◆ **OBJECTIVE**
Copy every line of the material below word for word, leaving nothing out and changing nothing.

★ ★ ★

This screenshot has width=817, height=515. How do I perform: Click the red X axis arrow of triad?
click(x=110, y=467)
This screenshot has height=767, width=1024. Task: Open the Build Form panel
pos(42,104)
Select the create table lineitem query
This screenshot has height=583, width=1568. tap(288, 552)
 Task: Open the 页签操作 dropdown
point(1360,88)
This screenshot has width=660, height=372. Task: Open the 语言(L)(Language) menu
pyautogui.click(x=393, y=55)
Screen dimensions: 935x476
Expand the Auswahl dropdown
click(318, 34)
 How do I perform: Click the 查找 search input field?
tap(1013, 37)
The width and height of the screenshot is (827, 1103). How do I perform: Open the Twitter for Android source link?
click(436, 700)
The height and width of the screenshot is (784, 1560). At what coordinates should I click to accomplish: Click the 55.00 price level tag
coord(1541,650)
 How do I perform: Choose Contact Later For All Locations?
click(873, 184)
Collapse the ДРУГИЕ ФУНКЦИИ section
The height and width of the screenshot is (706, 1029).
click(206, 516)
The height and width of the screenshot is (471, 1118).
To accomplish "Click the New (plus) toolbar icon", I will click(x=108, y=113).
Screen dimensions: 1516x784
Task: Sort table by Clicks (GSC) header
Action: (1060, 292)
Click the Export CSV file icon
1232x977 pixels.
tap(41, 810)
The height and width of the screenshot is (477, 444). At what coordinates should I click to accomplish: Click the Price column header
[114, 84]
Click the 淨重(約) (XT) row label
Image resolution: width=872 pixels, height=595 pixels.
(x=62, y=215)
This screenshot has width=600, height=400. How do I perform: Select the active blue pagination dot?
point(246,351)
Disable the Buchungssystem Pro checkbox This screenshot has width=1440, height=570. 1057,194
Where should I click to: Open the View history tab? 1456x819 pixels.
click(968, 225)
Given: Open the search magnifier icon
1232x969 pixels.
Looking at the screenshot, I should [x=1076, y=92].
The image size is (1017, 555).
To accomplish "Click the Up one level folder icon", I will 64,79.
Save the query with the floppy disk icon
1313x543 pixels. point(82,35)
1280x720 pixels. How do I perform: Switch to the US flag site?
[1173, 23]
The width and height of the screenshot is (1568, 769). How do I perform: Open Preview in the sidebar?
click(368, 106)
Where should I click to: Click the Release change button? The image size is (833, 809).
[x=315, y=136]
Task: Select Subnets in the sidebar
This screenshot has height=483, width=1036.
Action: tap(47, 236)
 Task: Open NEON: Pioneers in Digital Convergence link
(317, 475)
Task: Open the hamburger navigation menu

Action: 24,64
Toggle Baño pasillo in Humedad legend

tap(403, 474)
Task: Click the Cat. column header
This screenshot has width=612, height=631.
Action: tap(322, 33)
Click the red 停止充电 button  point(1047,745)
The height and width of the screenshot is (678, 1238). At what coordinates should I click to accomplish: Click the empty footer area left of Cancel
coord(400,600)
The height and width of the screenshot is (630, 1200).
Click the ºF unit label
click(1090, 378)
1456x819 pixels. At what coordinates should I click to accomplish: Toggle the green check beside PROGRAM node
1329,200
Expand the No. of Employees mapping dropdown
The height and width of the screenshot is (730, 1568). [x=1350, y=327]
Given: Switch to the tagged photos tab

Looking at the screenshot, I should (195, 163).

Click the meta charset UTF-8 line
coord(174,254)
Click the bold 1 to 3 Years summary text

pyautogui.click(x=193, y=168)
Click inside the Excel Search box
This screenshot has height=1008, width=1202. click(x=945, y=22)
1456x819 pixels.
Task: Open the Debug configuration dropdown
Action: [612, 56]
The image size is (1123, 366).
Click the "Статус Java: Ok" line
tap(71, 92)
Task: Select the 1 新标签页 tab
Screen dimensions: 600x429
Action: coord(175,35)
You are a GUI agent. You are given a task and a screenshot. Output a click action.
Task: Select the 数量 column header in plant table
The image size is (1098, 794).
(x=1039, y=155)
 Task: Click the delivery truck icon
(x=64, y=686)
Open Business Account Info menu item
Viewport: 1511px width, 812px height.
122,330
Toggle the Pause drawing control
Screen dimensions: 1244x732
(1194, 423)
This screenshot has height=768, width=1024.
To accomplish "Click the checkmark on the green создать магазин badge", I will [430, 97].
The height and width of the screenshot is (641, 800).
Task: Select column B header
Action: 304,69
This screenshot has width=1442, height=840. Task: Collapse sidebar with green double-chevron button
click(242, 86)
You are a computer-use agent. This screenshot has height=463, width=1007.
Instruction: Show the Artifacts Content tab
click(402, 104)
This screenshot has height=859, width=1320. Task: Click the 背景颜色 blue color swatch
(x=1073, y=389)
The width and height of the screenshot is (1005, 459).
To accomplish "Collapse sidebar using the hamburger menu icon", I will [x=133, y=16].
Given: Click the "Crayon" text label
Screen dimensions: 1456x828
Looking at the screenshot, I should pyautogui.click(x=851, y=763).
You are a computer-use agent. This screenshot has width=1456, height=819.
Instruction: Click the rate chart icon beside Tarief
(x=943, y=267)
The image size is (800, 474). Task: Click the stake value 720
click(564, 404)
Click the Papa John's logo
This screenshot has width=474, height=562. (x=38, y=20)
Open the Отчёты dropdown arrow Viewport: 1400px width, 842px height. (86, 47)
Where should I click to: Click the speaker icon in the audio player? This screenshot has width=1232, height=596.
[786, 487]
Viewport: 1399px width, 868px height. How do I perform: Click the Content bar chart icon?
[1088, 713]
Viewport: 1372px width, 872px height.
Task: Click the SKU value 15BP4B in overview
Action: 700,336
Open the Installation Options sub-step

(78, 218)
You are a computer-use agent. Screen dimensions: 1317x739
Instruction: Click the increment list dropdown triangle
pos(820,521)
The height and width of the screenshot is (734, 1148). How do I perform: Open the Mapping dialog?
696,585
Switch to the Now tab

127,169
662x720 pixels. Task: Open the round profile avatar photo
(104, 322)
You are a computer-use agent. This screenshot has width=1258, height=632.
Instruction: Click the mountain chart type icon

★ ★ ★

◆ **EXPECTED ANSWER**
This screenshot has width=817, height=515. How do I perform: Click the red X axis arrow of triad?
click(x=110, y=467)
This screenshot has height=767, width=1024. Task: Open the Build Form panel
pos(42,104)
Select the create table lineitem query
This screenshot has height=583, width=1568. tap(288, 552)
 Task: Open the 页签操作 dropdown
point(1360,88)
This screenshot has width=660, height=372. Task: Open the 语言(L)(Language) menu
pyautogui.click(x=393, y=55)
Screen dimensions: 935x476
Expand the Auswahl dropdown
click(318, 34)
 How do I perform: Click the 查找 search input field?
tap(1013, 37)
The width and height of the screenshot is (827, 1103). How do I perform: Open the Twitter for Android source link?
click(436, 700)
The height and width of the screenshot is (784, 1560). At what coordinates should I click to accomplish: Click the 55.00 price level tag
coord(1541,650)
 How do I perform: Choose Contact Later For All Locations?
click(873, 184)
Collapse the ДРУГИЕ ФУНКЦИИ section
The height and width of the screenshot is (706, 1029).
click(206, 516)
The height and width of the screenshot is (471, 1118).
To accomplish "Click the New (plus) toolbar icon", I will click(x=108, y=113).
Screen dimensions: 1516x784
Task: Sort table by Clicks (GSC) header
Action: (1060, 292)
Click the Export CSV file icon
1232x977 pixels.
tap(41, 810)
The height and width of the screenshot is (477, 444). At what coordinates should I click to accomplish: Click the Price column header
[114, 84]
Click the 淨重(約) (XT) row label
Image resolution: width=872 pixels, height=595 pixels.
(x=62, y=215)
This screenshot has width=600, height=400. How do I perform: Select the active blue pagination dot?
point(246,351)
Disable the Buchungssystem Pro checkbox This screenshot has width=1440, height=570. 1057,194
Where should I click to: Open the View history tab? 1456x819 pixels.
click(968, 225)
Given: Open the search magnifier icon
1232x969 pixels.
Looking at the screenshot, I should [x=1076, y=92].
The image size is (1017, 555).
To accomplish "Click the Up one level folder icon", I will 64,79.
Save the query with the floppy disk icon
1313x543 pixels. point(82,35)
1280x720 pixels. How do I perform: Switch to the US flag site?
[1173, 23]
The width and height of the screenshot is (1568, 769). How do I perform: Open Preview in the sidebar?
click(368, 106)
Where should I click to: Click the Release change button? The image size is (833, 809).
[x=315, y=136]
Task: Select Subnets in the sidebar
This screenshot has height=483, width=1036.
Action: tap(47, 236)
 Task: Open NEON: Pioneers in Digital Convergence link
(317, 475)
Task: Open the hamburger navigation menu

Action: 24,64
Toggle Baño pasillo in Humedad legend

tap(403, 474)
Task: Click the Cat. column header
This screenshot has width=612, height=631.
Action: tap(322, 33)
Click the red 停止充电 button  point(1047,745)
The height and width of the screenshot is (678, 1238). At what coordinates should I click to accomplish: Click the empty footer area left of Cancel
coord(400,600)
The height and width of the screenshot is (630, 1200).
Click the ºF unit label
click(1090, 378)
1456x819 pixels. At what coordinates should I click to accomplish: Toggle the green check beside PROGRAM node
1329,200
Expand the No. of Employees mapping dropdown
The height and width of the screenshot is (730, 1568). [x=1350, y=327]
Given: Switch to the tagged photos tab

Looking at the screenshot, I should (195, 163).

Click the meta charset UTF-8 line
coord(174,254)
Click the bold 1 to 3 Years summary text

pyautogui.click(x=193, y=168)
Click inside the Excel Search box
This screenshot has height=1008, width=1202. click(x=945, y=22)
1456x819 pixels.
Task: Open the Debug configuration dropdown
Action: [612, 56]
The image size is (1123, 366).
Click the "Статус Java: Ok" line
tap(71, 92)
Task: Select the 1 新标签页 tab
Screen dimensions: 600x429
Action: coord(175,35)
You are a GUI agent. You are given a task and a screenshot. Output a click action.
Task: Select the 数量 column header in plant table
The image size is (1098, 794).
(x=1039, y=155)
 Task: Click the delivery truck icon
(x=64, y=686)
Open Business Account Info menu item
Viewport: 1511px width, 812px height.
122,330
Toggle the Pause drawing control
Screen dimensions: 1244x732
(1194, 423)
This screenshot has height=768, width=1024.
To accomplish "Click the checkmark on the green создать магазин badge", I will [430, 97].
The height and width of the screenshot is (641, 800).
Task: Select column B header
Action: 304,69
This screenshot has width=1442, height=840. Task: Collapse sidebar with green double-chevron button
click(242, 86)
You are a computer-use agent. This screenshot has height=463, width=1007.
Instruction: Show the Artifacts Content tab
click(402, 104)
This screenshot has height=859, width=1320. Task: Click the 背景颜色 blue color swatch
(x=1073, y=389)
The width and height of the screenshot is (1005, 459).
To accomplish "Collapse sidebar using the hamburger menu icon", I will [x=133, y=16].
Given: Click the "Crayon" text label
Screen dimensions: 1456x828
Looking at the screenshot, I should pyautogui.click(x=851, y=763).
You are a computer-use agent. This screenshot has width=1456, height=819.
Instruction: Click the rate chart icon beside Tarief
(x=943, y=267)
The image size is (800, 474). Task: Click the stake value 720
click(564, 404)
Click the Papa John's logo
This screenshot has width=474, height=562. (x=38, y=20)
Open the Отчёты dropdown arrow Viewport: 1400px width, 842px height. (86, 47)
Where should I click to: Click the speaker icon in the audio player? This screenshot has width=1232, height=596.
[786, 487]
Viewport: 1399px width, 868px height. How do I perform: Click the Content bar chart icon?
[1088, 713]
Viewport: 1372px width, 872px height.
Task: Click the SKU value 15BP4B in overview
Action: 700,336
Open the Installation Options sub-step

(78, 218)
You are a computer-use agent. Screen dimensions: 1317x739
Instruction: Click the increment list dropdown triangle
pos(820,521)
The height and width of the screenshot is (734, 1148). How do I perform: Open the Mapping dialog?
696,585
Switch to the Now tab

127,169
662x720 pixels. Task: Open the round profile avatar photo
(104, 322)
You are a computer-use agent. This screenshot has width=1258, height=632.
Instruction: Click the mountain chart type icon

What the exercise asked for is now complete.